The result is the most comprehensive AI regulatory architecture in the world by 2026, blending innovation mandates with ideological guardrails, commercial ambition with political censorship, and technical standardisation with state surveillance. This article maps the actual current legal framework as it operates in April 2026: the binding instruments, the registration regime, the labelling architecture, the enforcement campaigns, and the practical implications for any business operating in or building for the Chinese AI market.
The foundation: the Interim Measures for Generative AI (2023)

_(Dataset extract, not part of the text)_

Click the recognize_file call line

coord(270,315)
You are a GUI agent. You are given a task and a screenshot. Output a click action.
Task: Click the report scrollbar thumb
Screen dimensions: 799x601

Everything in China's AI control framework traces back to a single landmark document: the Interim Measures for the Management of Generative Artificial Intelligence Services, in force from 15 August 2023. It was the first comprehensive generative AI law anywhere in the world, predating the EU AI Act, the US Executive Order on AI, and every other comparable instrument.
The law was jointly issued by seven agencies: the Cyberspace Administration of China (CAC), the National Development and Reform Commission, the Ministry of Education, the Ministry of Science and Technology, the Ministry of Industry and Information Technology (MIIT), the Ministry of Public Security (MPS), and the National Radio and Television Administration (NRTA). The breadth of that list signals the document's character: not a consumer protection rule, but a whole-of-government control directive.
Five foundational obligations
The Interim Measures impose five foundational obligations on every provider of generative AI services accessible to the Chinese public:
- Content must uphold "Socialist Core Values": a non-negotiable political condition embedded in Article 4.
- Training data must come from "lawful sources": meaning data that has passed China's content legality standards, which categorically excludes anything censored under Chinese law.
- Algorithm filing: providers must file their algorithm with the CAC before offering services to the public where the service has "public opinion properties or the capacity for social mobilization."
- Security assessments: mandatory for any model with "public opinion properties or the capacity for social mobilization."
- Labelling of AI-generated content: a requirement that grew into its own comprehensive regulation by 2025.
What distinguishes this law from Western counterparts is the pre-launch approval process. Article 17 requires providers to complete government security assessments and algorithm filing before releasing services to the public. The EU and US largely apply regulations after deployment. China reviews the model first.
The CAC: nerve centre of AI governance
The Cyberspace Administration of China sits at the centre of AI governance, combining functions that in the US are spread across the FTC, the FCC, and content regulators. Since the Interim Measures came into force, CAC has built out an elaborate enforcement architecture.
Algorithm filing registry
Every generative AI service with significant public reach must register its algorithm with the CAC. The registry has expanded rapidly. As of 31 March 2025, 346 generative AI services had been filed with CAC, including DeepSeek and Baidu's Ernie Bot. By the end of 2025, CAC had reported 446 newly filed and 330 newly registered services for the year. CAC publicly lists registered services and requires them to display model names and filing numbers prominently to users, a transparency requirement comparable to drug approval numbers.
Beyond the headline numbers, the broader registry of generative algorithmic tools (covering both filed services and the wider algorithm recommendation registry) contained more than 3,700 generative algorithmic tools from approximately 2,353 unique companies as of April 2025, growing by 250-300 entries monthly. No other country provides comparable visibility into its AI ecosystem.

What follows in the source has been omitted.